Q: Who was better- Mantle, Mays or Snider?

You know, just because that guy wrote that terrible song linking all three of them 30 years ago doesn’t mean we have to include merely great players with the immortals. So, sorry Duke.

As for the other two: I think one of the great what-ifs in all of baseball history is what would have happened if Mantle hadn’t sustained injuries early in his career and repeated bouts of the brown bottle flu later in his career.  Because at his peak he was in the conversation as the best ever. He had speed, power, and all manner of mad skill.

But if ifs and butts were candy and nuts, we’d all have a happy Christmas, and Mantle didn’t stay healthy or take care of himself. Willie Mays did, however, and as a result I think he only has Babe Ruth as a comparison as the greatest baseball player of all time. The complete package. No weaknesses. If God Himself were to come down to Earth right now and create the perfect baseball player, that player would most closely resemble Willie Mays.

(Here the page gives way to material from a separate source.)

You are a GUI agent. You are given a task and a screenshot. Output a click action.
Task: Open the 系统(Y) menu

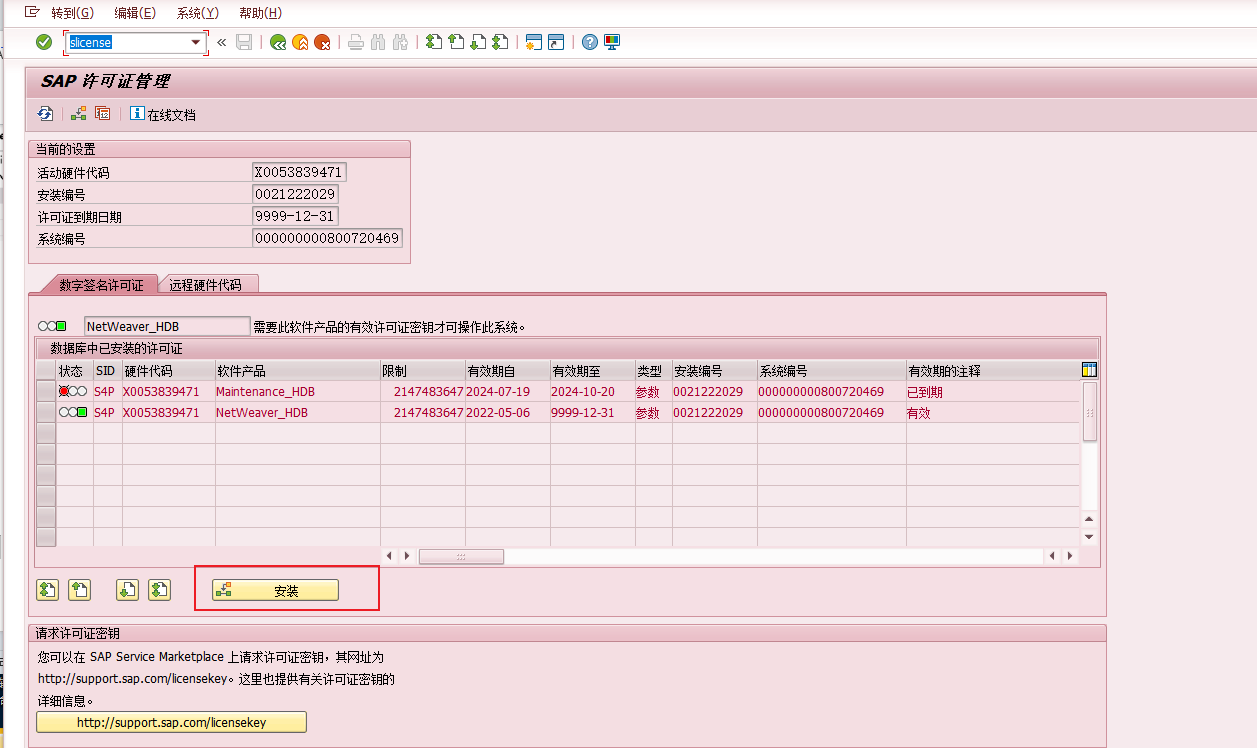197,13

Q:  Every morning, I eat an apple on my drive to work and I feel guilty for tossing the core out my window. Should I feel bad?

Only if it’s one of them new-fangled apples with a non-biodegradable core. Or if you hit someone.

Q: Would you rather watch a pitching meltdown of bloop hits or a pitcher’s duel where both pitchers throw 89 MPH fastballs?

I saw Jamie Moyer square off against Tom Glavine enough times over the years to where that’s not a hypothetical question. Give me the pitcher’s duel every time.

Q: Of the Mets Wilpon called out, which would you want to build a team around, assuming you’d want to do such a thing?

Well, I wouldn’t want to, but of the three, Jose Reyes probably has the most gas in the tank of any of them.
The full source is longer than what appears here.